Simulation of motor unit recruitment and microvascular unit perfusion: spatial considerations.

Muscle fiber activity is the principal stimulus for increasing capillary perfusion during exercise. The control elements of perfusion, i.e., microvascular units (MVUs), supply clusters of muscle fibers, whereas the control elements of contraction, i.e., motor units, are composed of fibers widely scattered throughout muscle. The purpose of this study was to examine how the discordant spatial domains of MVUs and motor units could influence the proportion of open capillaries (designated as perfusion) throughout a muscle cross section.
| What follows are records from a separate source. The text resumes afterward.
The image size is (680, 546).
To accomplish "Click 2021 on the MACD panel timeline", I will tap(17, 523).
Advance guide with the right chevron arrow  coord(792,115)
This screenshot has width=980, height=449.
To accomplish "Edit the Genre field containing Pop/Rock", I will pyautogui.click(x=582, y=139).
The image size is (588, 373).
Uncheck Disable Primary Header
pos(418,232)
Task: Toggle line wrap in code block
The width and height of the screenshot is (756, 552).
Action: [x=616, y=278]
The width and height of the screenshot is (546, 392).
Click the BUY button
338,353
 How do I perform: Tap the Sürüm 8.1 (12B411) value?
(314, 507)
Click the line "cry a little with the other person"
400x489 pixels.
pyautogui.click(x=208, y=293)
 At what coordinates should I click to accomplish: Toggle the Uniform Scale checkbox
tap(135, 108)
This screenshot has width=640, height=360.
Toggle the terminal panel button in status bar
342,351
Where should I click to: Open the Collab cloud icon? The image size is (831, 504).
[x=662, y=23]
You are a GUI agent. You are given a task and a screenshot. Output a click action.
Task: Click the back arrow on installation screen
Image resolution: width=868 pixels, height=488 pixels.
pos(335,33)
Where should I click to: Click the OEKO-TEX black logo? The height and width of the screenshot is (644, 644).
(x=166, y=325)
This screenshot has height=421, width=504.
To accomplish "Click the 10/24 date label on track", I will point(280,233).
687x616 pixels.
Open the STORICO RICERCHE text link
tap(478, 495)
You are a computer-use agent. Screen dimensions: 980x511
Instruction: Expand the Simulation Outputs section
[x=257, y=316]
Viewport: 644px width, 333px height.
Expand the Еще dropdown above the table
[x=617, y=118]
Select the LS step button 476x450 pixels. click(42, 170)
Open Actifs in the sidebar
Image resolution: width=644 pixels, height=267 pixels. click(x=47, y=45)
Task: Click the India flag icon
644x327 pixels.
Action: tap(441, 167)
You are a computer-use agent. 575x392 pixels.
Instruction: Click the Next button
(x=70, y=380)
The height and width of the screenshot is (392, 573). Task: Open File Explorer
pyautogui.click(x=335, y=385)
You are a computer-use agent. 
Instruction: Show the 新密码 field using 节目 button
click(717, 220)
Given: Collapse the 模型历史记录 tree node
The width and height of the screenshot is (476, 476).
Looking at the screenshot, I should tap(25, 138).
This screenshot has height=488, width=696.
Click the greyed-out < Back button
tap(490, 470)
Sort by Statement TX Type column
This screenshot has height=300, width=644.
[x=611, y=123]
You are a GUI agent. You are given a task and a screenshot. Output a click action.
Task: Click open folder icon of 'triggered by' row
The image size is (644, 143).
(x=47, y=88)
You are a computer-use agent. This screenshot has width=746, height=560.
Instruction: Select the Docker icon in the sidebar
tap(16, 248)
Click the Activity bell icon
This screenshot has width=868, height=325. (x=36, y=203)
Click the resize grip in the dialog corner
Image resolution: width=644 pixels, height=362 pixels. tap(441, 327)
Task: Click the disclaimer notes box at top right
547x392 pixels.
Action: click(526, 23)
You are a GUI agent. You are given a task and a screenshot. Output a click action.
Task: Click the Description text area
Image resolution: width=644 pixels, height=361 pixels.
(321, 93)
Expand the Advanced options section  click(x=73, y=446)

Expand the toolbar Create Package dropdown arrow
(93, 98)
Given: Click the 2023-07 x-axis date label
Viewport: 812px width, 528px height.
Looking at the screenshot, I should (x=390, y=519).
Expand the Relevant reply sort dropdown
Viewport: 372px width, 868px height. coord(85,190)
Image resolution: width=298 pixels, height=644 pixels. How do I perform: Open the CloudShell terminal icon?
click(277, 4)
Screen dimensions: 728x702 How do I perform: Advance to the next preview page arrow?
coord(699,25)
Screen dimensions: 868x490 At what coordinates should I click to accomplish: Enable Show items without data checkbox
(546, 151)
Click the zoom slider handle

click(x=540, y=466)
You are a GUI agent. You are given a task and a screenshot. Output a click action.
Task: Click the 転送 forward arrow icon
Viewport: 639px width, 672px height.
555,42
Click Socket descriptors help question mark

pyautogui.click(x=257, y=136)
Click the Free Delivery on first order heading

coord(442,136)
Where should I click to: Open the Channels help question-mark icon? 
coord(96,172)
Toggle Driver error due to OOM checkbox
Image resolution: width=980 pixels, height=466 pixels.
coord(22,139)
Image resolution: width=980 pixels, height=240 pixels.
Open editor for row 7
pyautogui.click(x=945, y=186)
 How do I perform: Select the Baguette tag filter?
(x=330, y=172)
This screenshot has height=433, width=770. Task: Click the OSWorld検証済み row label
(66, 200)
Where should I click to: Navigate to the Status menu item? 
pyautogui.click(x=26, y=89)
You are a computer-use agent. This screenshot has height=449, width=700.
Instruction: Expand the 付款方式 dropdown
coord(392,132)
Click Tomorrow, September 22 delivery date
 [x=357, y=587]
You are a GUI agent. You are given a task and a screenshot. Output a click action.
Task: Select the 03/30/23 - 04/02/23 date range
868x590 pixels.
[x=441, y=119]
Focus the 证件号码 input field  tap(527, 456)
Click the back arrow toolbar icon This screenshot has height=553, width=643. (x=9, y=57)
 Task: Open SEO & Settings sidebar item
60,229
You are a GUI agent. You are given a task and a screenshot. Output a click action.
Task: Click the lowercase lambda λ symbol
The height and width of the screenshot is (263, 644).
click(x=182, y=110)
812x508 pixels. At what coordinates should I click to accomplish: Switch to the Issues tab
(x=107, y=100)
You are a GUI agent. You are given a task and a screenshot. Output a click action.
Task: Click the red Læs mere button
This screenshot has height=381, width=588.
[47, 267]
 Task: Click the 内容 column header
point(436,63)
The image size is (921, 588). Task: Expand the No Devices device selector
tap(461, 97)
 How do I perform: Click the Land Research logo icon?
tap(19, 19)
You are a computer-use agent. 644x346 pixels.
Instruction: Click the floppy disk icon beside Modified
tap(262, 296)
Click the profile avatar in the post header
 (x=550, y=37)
A computer model simulated the locations of perfused MVUs in response to the activation of up to 100 motor units in a muscle with 40,000 fibers and a cross-sectional area of 100 mm2. The simulation increased contraction intensity by progressive recruitment of motor units. For each step of motor unit recruitment, the percentage of active fibers and the number of perfused MVUs were determined for several conditions: 1) motor unit fibers widely dispersed and motor unit territories randomly located (which approximates healthy human muscle), 2) regionalized motor unit territories, 3) reversed recruitment order of motor units, 4) densely clustered motor unit fibers, and 5) increased size but decreased number of motor units. The simulations indicated that the widespread dispersion of motor unit fibers facilitates complete capillary (MVU) perfusion of muscle at low levels of activity. The efficacy by which muscle fiber activity induced perfusion was reduced 7- to 14-fold under conditions that decreased the dispersion of active fibers, increased the size of motor units, or reversed the sequence of motor unit recruitment. Such conditions are similar to those that arise in neuromuscular disorders, with aging, or during electrical stimulation of muscle, respectively.